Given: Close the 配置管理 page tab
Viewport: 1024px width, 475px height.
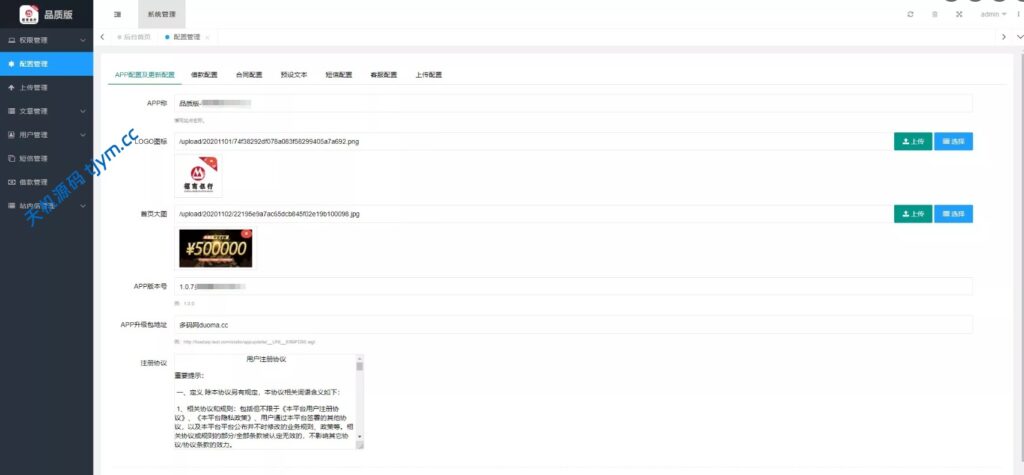Looking at the screenshot, I should click(207, 37).
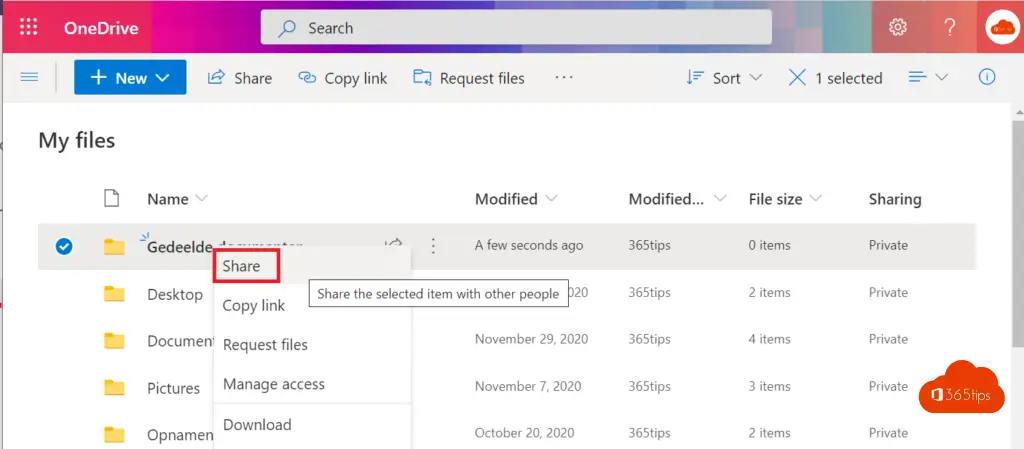
Task: Open the settings gear icon
Action: tap(897, 28)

■ ■ ■ ■ ■ ■ ■

**Request**
Rewrite all the entries above, replacing "Viewport" with "Screen size" and leaving everything else unchanged. Leave the pictures out.

**Solution to the problem**
Given: Close the 配置管理 page tab
Screen size: 1024px width, 475px height.
Looking at the screenshot, I should click(207, 37).
Task: Open the settings gear icon
Action: tap(897, 28)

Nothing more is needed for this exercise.